**Aim:** From the passage on Caygill's term as Minister of Finance, extract the text between "In his last" and "Opposition (1990–1996)", inclusive, reproducing it word for word.

**Passage given:**
- - - -

Minister of Finance (1988–1990)
When Douglas was fired by Prime Minister Lange, Caygill was appointed Minister of Finance in his place. After Lange himself had resigned, Caygill retained his position under both Geoffrey Palmer and Mike Moore, Lange's short-lived successors as Prime Minister. As finance minister he passed the "inflation busting" Reserve Bank Act. He also became Minister of Revenue, but dropped the health portfolio.

In his last budget as Minister of Finance, Caygill lifted the quarantining of rental losses on investment property, allowing an investor to offset losses on their investment property against their other taxable income. Caygill was described as a consummate back-room politician; "Calm, utterly discreet, yet equally forceful, he [Caygill] is said to have people march angrily into his room then leave it an hour later smiling — even if they have lost the argument."

Opposition (1990–1996)

- - - -

**Data provided:**
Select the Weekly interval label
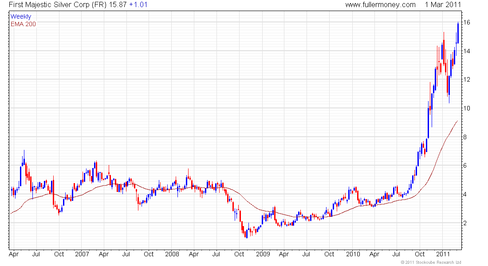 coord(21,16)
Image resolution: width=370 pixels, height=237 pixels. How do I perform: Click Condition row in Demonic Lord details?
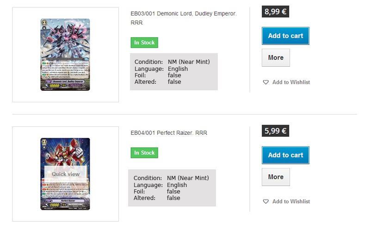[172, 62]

- - - -

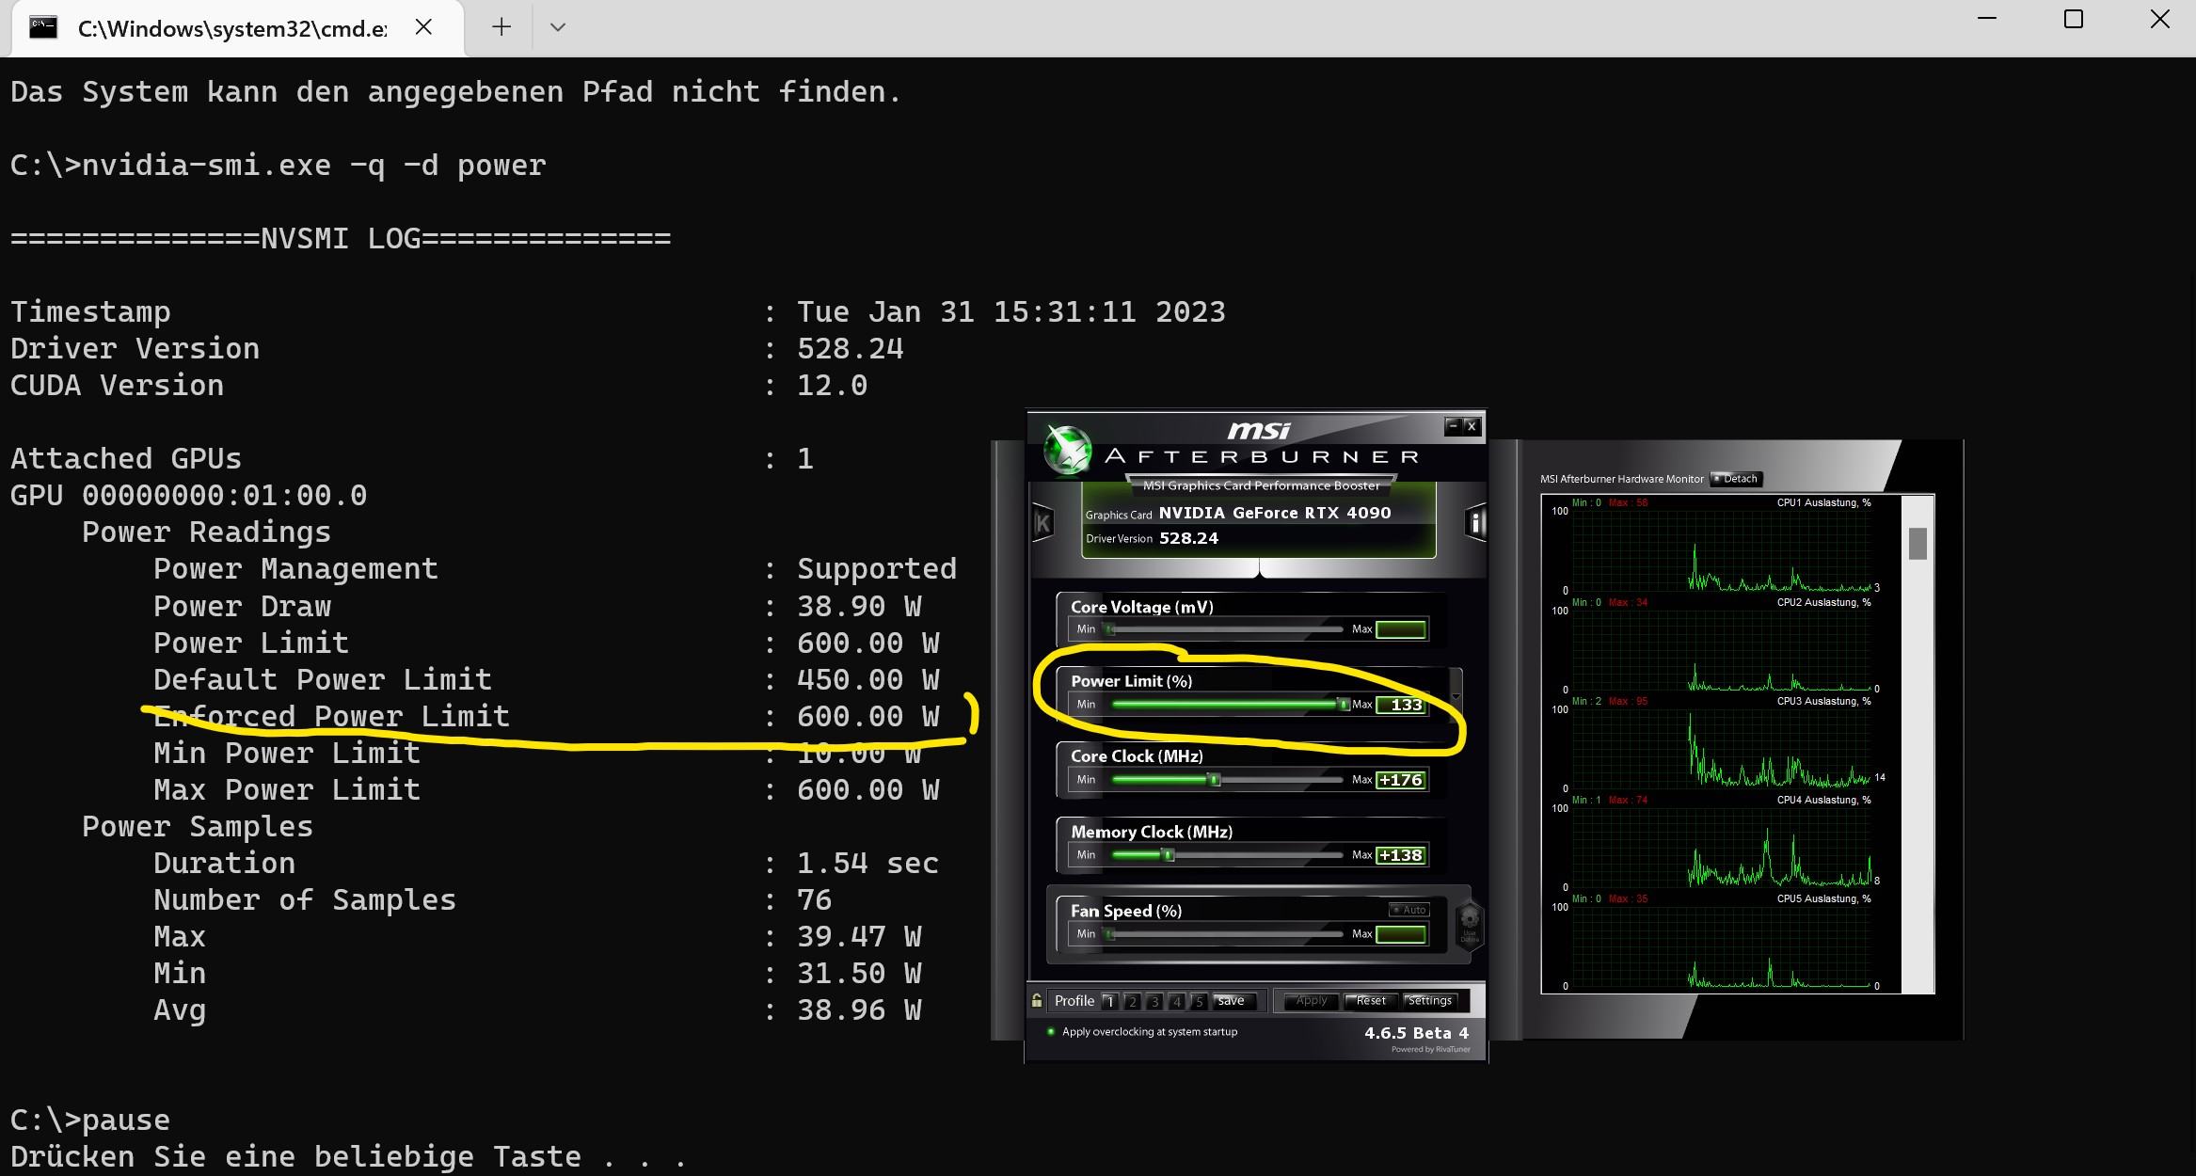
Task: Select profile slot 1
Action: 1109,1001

- - - -

**Solution for this exercise:**
In his last budget as Minister of Finance, Caygill lifted the quarantining of rental losses on investment property, allowing an investor to offset losses on their investment property against their other taxable income. Caygill was described as a consummate back-room politician; "Calm, utterly discreet, yet equally forceful, he [Caygill] is said to have people march angrily into his room then leave it an hour later smiling — even if they have lost the argument."

Opposition (1990–1996)